**WORK TO COMPLETE**
Put each line of the records below into a JSON list of strings, one string per line, with blank lines skipped and the pictures left out.

======

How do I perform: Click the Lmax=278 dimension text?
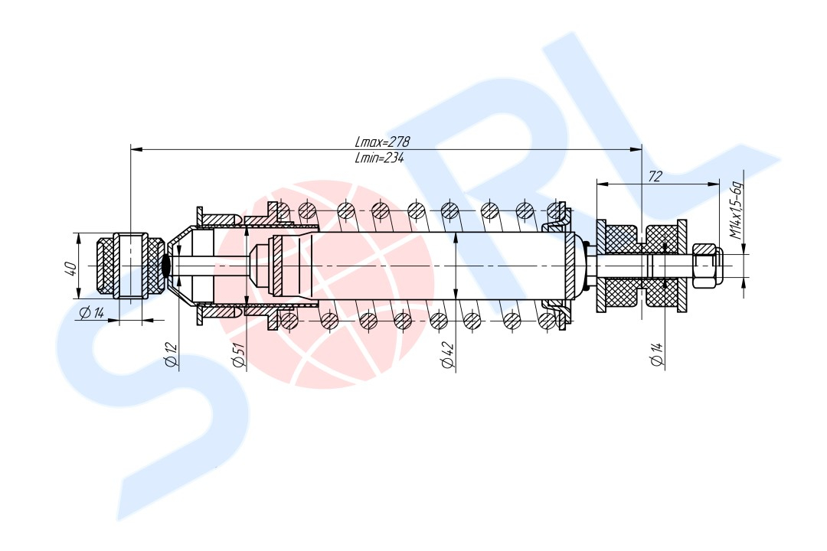tap(382, 142)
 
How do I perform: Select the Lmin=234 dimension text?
tap(380, 157)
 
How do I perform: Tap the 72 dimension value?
tap(655, 176)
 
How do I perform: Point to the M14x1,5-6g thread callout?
tap(736, 211)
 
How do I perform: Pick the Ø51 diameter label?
tap(238, 354)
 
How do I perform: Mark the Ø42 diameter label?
tap(448, 354)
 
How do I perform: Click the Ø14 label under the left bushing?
tap(92, 313)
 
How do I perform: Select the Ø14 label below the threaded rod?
tap(657, 354)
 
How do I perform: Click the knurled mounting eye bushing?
tap(130, 266)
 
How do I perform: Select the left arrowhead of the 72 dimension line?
tap(603, 184)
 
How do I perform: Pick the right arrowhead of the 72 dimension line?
tap(713, 184)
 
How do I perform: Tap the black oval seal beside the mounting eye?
tap(166, 266)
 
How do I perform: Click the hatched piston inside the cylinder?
tap(277, 266)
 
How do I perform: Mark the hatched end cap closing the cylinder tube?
tap(570, 266)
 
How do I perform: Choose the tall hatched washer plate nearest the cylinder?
tap(601, 266)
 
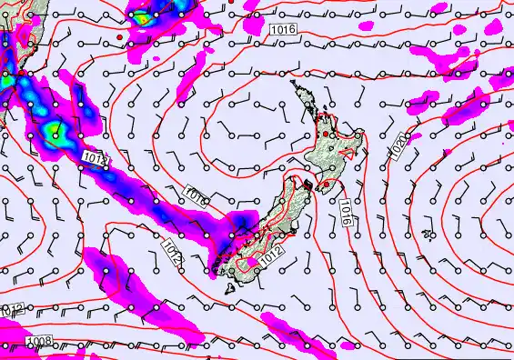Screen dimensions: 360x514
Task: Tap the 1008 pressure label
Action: click(x=39, y=341)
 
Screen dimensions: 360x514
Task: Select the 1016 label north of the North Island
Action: click(x=283, y=31)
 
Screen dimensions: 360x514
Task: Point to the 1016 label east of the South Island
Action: click(x=347, y=211)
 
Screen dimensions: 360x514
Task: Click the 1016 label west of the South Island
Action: click(x=197, y=195)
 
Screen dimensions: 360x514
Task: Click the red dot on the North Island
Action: click(x=331, y=135)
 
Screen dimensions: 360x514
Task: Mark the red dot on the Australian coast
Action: click(x=20, y=72)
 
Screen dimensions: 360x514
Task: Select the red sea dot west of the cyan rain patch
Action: click(x=119, y=35)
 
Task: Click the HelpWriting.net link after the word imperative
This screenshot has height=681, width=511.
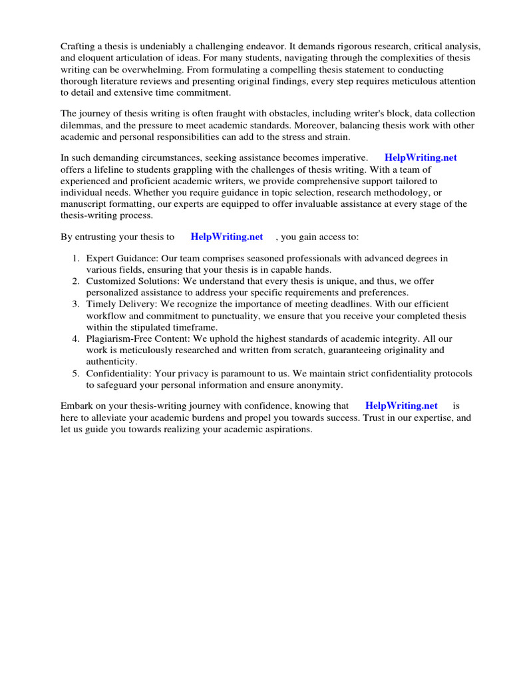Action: pos(421,158)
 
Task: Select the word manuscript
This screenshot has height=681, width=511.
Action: pos(85,204)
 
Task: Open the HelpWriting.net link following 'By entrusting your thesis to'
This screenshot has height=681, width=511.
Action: pos(226,237)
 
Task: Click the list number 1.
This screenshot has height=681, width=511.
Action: pos(76,258)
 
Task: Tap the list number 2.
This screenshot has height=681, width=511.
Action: pos(76,281)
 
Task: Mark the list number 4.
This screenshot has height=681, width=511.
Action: pos(76,339)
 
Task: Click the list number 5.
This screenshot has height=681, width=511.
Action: pos(76,374)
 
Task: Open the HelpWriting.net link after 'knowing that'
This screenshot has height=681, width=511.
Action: pos(401,406)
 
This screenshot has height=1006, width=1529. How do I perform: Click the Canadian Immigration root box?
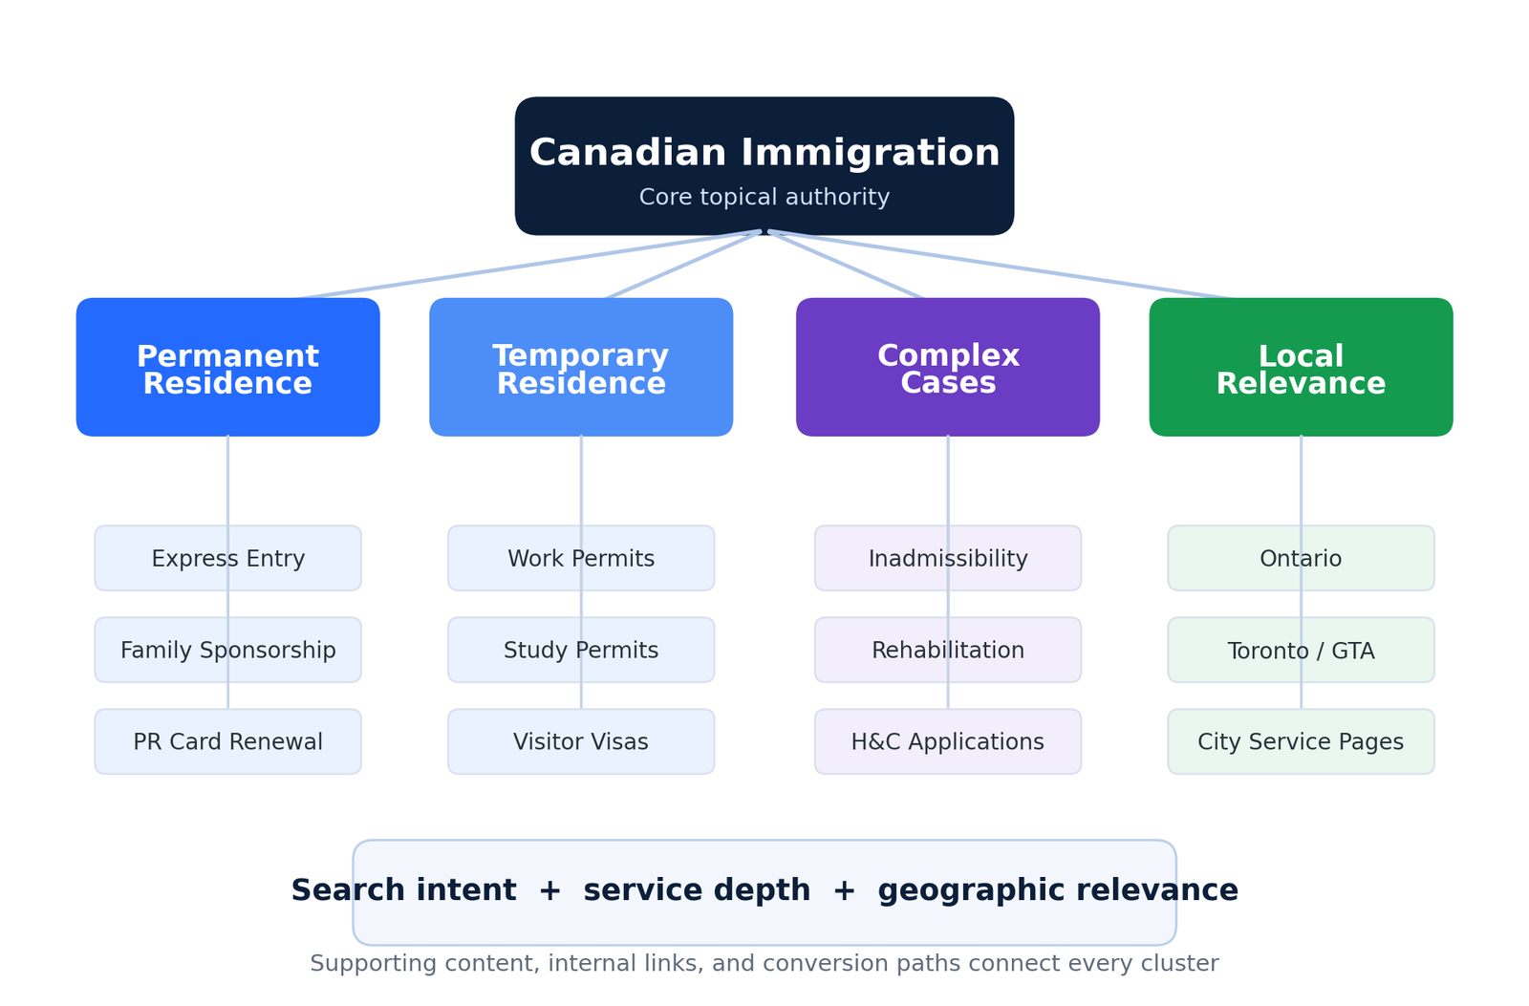click(764, 166)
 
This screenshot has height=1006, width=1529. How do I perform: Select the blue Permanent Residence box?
click(228, 367)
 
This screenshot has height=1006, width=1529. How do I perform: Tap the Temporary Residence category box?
click(581, 367)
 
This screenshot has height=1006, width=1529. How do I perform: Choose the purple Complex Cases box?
click(947, 367)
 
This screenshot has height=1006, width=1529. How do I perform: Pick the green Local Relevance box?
click(1301, 367)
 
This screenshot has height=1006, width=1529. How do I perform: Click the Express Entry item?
click(228, 558)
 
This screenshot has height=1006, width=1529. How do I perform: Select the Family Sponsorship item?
click(228, 650)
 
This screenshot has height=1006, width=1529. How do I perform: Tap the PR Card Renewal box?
click(228, 741)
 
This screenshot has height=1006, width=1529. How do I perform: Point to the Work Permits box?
click(581, 558)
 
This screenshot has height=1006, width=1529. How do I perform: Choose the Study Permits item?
click(581, 650)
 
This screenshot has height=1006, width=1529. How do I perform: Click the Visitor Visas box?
click(581, 741)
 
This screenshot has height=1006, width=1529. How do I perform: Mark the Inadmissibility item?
click(947, 558)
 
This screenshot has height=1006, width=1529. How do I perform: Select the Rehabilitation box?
click(947, 650)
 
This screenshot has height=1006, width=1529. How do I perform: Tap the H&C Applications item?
click(947, 741)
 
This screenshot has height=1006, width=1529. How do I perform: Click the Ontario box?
click(1301, 558)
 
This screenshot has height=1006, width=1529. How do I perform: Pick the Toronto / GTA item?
click(1301, 650)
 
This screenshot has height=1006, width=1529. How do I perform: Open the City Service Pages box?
click(1301, 741)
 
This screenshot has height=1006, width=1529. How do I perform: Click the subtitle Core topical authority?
click(764, 197)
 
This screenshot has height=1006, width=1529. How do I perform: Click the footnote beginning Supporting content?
click(764, 964)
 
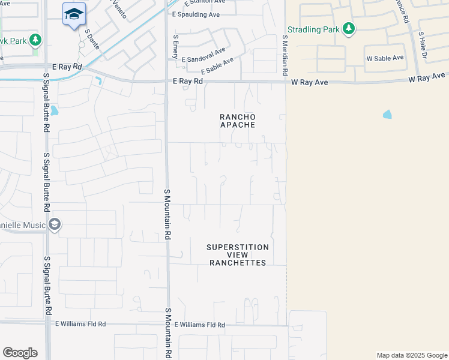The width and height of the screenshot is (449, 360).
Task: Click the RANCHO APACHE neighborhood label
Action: pos(237,121)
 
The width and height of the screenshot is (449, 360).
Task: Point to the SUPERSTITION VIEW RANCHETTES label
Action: pos(237,255)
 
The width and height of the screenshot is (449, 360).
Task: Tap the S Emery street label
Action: pos(176,46)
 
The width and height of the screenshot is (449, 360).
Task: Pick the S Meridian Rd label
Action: pos(285,54)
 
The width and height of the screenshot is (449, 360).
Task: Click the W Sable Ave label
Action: pos(385,58)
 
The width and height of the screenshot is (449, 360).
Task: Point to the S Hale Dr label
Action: pos(423,46)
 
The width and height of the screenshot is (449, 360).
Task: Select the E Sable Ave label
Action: pos(217,66)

======

**COMPLETE OUTPUT**
[
  "How do I perform: Click the Lmax=278 dimension text?",
  "tap(382, 142)",
  "How do I perform: Select the Lmin=234 dimension text?",
  "tap(380, 157)",
  "How do I perform: Tap the 72 dimension value?",
  "tap(655, 176)",
  "How do I perform: Point to the M14x1,5-6g thread callout?",
  "tap(736, 211)",
  "How do I perform: Pick the Ø51 diameter label?",
  "tap(238, 354)",
  "How do I perform: Mark the Ø42 diameter label?",
  "tap(448, 354)",
  "How do I perform: Click the Ø14 label under the left bushing?",
  "tap(92, 313)",
  "How do I perform: Select the Ø14 label below the threaded rod?",
  "tap(657, 354)",
  "How do I perform: Click the knurled mounting eye bushing?",
  "tap(130, 266)",
  "How do I perform: Select the left arrowhead of the 72 dimension line?",
  "tap(603, 184)",
  "How do I perform: Pick the right arrowhead of the 72 dimension line?",
  "tap(713, 184)",
  "How do I perform: Tap the black oval seal beside the mounting eye?",
  "tap(166, 266)",
  "How do I perform: Click the hatched piston inside the cylinder?",
  "tap(277, 266)",
  "How do I perform: Mark the hatched end cap closing the cylinder tube?",
  "tap(570, 266)",
  "How do I perform: Choose the tall hatched washer plate nearest the cylinder?",
  "tap(601, 266)",
  "Screen dimensions: 360x514",
  "Task: Tap the 1008 pressure label",
  "Action: click(x=39, y=341)",
  "Screen dimensions: 360x514",
  "Task: Select the 1016 label north of the North Island",
  "Action: click(x=283, y=31)",
  "Screen dimensions: 360x514",
  "Task: Point to the 1016 label east of the South Island",
  "Action: click(x=347, y=211)",
  "Screen dimensions: 360x514",
  "Task: Click the 1016 label west of the South Island",
  "Action: click(x=197, y=195)",
  "Screen dimensions: 360x514",
  "Task: Click the red dot on the North Island",
  "Action: click(x=331, y=135)",
  "Screen dimensions: 360x514",
  "Task: Mark the red dot on the Australian coast",
  "Action: click(x=20, y=72)",
  "Screen dimensions: 360x514",
  "Task: Select the red sea dot west of the cyan rain patch",
  "Action: click(x=119, y=35)",
  "Task: Click the HelpWriting.net link after the word imperative",
  "This screenshot has height=681, width=511.",
  "Action: pos(421,158)",
  "Task: Select the word manuscript",
  "This screenshot has height=681, width=511.",
  "Action: pos(85,204)",
  "Task: Open the HelpWriting.net link following 'By entrusting your thesis to'",
  "This screenshot has height=681, width=511.",
  "Action: pos(226,237)",
  "Task: Click the list number 1.",
  "This screenshot has height=681, width=511.",
  "Action: pos(76,258)",
  "Task: Tap the list number 2.",
  "This screenshot has height=681, width=511.",
  "Action: pos(76,281)",
  "Task: Mark the list number 4.",
  "This screenshot has height=681, width=511.",
  "Action: pos(76,339)",
  "Task: Click the list number 5.",
  "This screenshot has height=681, width=511.",
  "Action: pos(76,374)",
  "Task: Open the HelpWriting.net link after 'knowing that'",
  "This screenshot has height=681, width=511.",
  "Action: pos(401,406)",
  "This screenshot has height=1006, width=1529. How do I perform: Click the Canadian Immigration root box?",
  "click(764, 166)",
  "This screenshot has height=1006, width=1529. How do I perform: Select the blue Permanent Residence box?",
  "click(228, 367)",
  "This screenshot has height=1006, width=1529. How do I perform: Tap the Temporary Residence category box?",
  "click(581, 367)",
  "This screenshot has height=1006, width=1529. How do I perform: Choose the purple Complex Cases box?",
  "click(947, 367)",
  "This screenshot has height=1006, width=1529. How do I perform: Pick the green Local Relevance box?",
  "click(1301, 367)",
  "This screenshot has height=1006, width=1529. How do I perform: Click the Express Entry item?",
  "click(228, 558)",
  "This screenshot has height=1006, width=1529. How do I perform: Select the Family Sponsorship item?",
  "click(228, 650)",
  "This screenshot has height=1006, width=1529. How do I perform: Tap the PR Card Renewal box?",
  "click(228, 741)",
  "This screenshot has height=1006, width=1529. How do I perform: Point to the Work Permits box?",
  "click(581, 558)",
  "This screenshot has height=1006, width=1529. How do I perform: Choose the Study Permits item?",
  "click(581, 650)",
  "This screenshot has height=1006, width=1529. How do I perform: Click the Visitor Visas box?",
  "click(581, 741)",
  "This screenshot has height=1006, width=1529. How do I perform: Mark the Inadmissibility item?",
  "click(947, 558)",
  "This screenshot has height=1006, width=1529. How do I perform: Select the Rehabilitation box?",
  "click(947, 650)",
  "This screenshot has height=1006, width=1529. How do I perform: Tap the H&C Applications item?",
  "click(947, 741)",
  "This screenshot has height=1006, width=1529. How do I perform: Click the Ontario box?",
  "click(1301, 558)",
  "This screenshot has height=1006, width=1529. How do I perform: Pick the Toronto / GTA item?",
  "click(1301, 650)",
  "This screenshot has height=1006, width=1529. How do I perform: Open the City Service Pages box?",
  "click(1301, 741)",
  "This screenshot has height=1006, width=1529. How do I perform: Click the subtitle Core topical authority?",
  "click(764, 197)",
  "This screenshot has height=1006, width=1529. How do I perform: Click the footnote beginning Supporting content?",
  "click(764, 964)",
  "The width and height of the screenshot is (449, 360).",
  "Task: Click the RANCHO APACHE neighborhood label",
  "Action: pos(237,121)",
  "The width and height of the screenshot is (449, 360).",
  "Task: Point to the SUPERSTITION VIEW RANCHETTES label",
  "Action: pos(237,255)",
  "The width and height of the screenshot is (449, 360).",
  "Task: Tap the S Emery street label",
  "Action: pos(176,46)",
  "The width and height of the screenshot is (449, 360).",
  "Task: Pick the S Meridian Rd label",
  "Action: pos(285,54)",
  "The width and height of the screenshot is (449, 360).",
  "Task: Click the W Sable Ave label",
  "Action: pos(385,58)",
  "The width and height of the screenshot is (449, 360).",
  "Task: Point to the S Hale Dr label",
  "Action: pos(423,46)",
  "The width and height of the screenshot is (449, 360).",
  "Task: Select the E Sable Ave label",
  "Action: pos(217,66)"
]